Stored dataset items
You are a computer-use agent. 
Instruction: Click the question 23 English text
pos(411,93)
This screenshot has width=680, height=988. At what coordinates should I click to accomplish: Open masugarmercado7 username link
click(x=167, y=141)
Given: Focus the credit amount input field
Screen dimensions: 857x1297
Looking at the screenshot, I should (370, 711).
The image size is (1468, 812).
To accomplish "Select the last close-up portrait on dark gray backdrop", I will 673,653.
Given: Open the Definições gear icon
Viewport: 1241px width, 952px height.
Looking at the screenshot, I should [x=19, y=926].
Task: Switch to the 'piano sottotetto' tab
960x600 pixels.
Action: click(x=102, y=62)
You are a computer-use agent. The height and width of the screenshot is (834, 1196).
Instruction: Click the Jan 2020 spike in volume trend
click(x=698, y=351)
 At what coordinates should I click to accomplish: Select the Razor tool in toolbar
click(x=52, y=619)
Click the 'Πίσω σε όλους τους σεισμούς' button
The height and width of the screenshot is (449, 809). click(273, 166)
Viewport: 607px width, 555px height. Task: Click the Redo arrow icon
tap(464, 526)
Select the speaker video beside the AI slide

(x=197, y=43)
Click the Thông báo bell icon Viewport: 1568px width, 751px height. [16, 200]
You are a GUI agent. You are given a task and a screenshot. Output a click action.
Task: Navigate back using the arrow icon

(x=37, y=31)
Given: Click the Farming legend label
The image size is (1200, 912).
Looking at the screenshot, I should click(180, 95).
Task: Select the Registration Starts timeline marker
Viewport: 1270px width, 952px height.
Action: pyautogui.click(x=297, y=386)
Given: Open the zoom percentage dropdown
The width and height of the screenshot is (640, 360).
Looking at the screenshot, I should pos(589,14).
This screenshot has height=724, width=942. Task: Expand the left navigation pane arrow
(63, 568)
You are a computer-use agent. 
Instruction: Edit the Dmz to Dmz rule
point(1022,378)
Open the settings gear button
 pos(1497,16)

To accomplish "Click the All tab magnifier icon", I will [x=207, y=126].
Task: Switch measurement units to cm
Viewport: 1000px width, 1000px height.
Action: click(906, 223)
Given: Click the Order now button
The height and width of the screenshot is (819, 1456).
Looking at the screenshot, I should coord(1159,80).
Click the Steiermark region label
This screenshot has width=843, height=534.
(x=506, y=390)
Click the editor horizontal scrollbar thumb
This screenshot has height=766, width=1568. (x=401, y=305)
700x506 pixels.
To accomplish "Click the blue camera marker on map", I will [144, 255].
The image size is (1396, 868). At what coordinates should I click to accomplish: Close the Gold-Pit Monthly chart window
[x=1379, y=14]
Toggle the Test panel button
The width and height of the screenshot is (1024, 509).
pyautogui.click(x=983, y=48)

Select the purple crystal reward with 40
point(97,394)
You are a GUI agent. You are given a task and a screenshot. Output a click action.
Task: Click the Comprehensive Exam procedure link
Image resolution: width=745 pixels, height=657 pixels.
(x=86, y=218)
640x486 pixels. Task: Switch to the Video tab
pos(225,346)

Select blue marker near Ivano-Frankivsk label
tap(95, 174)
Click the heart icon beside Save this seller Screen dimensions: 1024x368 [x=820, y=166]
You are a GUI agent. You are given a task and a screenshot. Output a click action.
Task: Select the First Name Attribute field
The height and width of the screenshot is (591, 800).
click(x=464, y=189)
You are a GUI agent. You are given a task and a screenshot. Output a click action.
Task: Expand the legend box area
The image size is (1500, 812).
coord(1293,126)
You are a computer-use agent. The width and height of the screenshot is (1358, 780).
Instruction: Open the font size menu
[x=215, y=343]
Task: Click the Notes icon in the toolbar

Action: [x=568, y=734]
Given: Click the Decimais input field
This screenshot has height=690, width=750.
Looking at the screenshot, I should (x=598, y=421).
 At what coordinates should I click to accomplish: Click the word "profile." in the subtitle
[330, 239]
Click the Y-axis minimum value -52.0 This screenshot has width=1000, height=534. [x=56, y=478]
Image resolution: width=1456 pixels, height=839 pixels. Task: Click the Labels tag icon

■ YOUR INSTRUCTIONS:
Copy exactly. Start at the line containing "Instruction: Open the font size menu" and continue through the last line of the records.

■ ANSWER SPACE:
Instruction: Open the font size menu
[x=215, y=343]
Task: Click the Notes icon in the toolbar

Action: [x=568, y=734]
Given: Click the Decimais input field
This screenshot has height=690, width=750.
Looking at the screenshot, I should (x=598, y=421).
 At what coordinates should I click to accomplish: Click the word "profile." in the subtitle
[330, 239]
Click the Y-axis minimum value -52.0 This screenshot has width=1000, height=534. [x=56, y=478]
Image resolution: width=1456 pixels, height=839 pixels. Task: Click the Labels tag icon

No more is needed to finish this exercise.